THE INPUT: Begin
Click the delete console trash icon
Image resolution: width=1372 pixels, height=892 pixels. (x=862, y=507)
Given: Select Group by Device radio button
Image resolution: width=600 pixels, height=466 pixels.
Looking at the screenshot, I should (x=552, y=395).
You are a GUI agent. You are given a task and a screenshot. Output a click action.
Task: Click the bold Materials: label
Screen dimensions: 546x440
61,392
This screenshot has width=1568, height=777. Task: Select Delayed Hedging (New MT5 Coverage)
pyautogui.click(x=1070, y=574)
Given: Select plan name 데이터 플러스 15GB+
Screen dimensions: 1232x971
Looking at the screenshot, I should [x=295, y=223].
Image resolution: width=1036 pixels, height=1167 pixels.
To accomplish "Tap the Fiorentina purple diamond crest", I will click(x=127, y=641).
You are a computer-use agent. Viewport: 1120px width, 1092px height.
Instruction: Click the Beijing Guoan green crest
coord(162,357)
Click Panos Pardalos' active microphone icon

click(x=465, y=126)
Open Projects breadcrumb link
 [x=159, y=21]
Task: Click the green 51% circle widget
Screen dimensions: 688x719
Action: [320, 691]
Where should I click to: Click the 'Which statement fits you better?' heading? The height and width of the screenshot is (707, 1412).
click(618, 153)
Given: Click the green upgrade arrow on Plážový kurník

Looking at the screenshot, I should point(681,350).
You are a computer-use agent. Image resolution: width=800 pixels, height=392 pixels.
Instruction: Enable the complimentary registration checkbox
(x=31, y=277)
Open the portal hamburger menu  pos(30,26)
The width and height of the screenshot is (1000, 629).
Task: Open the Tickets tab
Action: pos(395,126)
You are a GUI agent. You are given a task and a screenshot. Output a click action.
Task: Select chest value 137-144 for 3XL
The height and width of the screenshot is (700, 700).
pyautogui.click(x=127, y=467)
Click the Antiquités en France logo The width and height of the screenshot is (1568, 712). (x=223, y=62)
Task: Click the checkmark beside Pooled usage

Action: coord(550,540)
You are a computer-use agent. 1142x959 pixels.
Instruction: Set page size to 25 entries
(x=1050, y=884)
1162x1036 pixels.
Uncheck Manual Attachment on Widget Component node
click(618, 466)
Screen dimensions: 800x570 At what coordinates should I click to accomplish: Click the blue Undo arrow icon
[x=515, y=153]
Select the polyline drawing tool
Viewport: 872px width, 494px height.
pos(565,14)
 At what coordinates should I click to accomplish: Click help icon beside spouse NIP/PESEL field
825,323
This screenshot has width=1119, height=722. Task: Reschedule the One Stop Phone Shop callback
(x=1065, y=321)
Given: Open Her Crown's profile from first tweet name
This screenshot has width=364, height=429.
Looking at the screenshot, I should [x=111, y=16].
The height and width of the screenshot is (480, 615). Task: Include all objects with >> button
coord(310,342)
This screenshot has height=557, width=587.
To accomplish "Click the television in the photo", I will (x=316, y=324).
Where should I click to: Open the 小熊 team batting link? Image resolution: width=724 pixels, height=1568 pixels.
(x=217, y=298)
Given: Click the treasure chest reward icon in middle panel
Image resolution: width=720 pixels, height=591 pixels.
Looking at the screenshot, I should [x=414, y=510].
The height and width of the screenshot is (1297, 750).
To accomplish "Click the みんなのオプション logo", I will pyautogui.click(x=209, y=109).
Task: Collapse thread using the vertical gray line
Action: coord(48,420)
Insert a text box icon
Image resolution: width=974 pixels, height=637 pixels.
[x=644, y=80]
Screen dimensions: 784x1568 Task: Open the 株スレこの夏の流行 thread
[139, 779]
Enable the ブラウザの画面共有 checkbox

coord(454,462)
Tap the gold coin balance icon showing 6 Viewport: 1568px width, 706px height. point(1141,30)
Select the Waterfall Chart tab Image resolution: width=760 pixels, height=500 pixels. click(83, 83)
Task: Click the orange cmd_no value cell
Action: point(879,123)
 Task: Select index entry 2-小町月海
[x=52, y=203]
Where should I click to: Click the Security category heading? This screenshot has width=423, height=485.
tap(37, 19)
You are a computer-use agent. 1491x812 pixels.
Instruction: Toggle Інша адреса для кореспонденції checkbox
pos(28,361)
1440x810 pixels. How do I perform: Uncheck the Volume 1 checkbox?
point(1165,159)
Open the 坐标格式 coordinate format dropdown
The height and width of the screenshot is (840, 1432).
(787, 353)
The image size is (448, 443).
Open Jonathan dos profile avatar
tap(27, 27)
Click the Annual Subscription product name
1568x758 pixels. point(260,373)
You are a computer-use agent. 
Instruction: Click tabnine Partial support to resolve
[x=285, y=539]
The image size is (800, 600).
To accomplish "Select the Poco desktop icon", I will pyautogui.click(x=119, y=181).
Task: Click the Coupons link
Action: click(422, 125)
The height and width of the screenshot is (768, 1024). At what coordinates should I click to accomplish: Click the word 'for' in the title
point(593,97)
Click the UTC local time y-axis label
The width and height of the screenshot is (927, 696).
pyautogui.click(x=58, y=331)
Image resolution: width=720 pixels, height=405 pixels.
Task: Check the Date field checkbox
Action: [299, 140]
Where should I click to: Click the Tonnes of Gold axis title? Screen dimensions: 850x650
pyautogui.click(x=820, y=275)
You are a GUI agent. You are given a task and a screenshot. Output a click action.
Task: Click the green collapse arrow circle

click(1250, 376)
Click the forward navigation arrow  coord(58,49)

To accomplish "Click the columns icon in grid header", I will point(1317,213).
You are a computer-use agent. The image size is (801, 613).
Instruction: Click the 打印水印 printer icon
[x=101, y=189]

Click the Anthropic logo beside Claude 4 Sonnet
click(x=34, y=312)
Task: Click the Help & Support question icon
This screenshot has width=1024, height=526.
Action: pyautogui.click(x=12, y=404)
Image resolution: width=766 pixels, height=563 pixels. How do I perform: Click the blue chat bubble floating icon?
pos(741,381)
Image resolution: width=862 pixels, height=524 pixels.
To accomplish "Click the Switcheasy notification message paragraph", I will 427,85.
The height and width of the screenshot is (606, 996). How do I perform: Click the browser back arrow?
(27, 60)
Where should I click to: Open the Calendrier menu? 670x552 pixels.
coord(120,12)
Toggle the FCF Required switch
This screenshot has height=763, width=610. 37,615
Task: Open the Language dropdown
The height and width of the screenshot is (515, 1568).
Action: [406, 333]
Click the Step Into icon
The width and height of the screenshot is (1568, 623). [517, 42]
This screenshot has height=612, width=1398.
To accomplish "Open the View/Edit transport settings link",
THE INPUT: End
#### TASK OBJECTIVE:
For the word "dropdown", go through the records and show each line that carries it.

#### ANSWER TO THIS TASK:
Open the 坐标格式 coordinate format dropdown
Task: Open the Language dropdown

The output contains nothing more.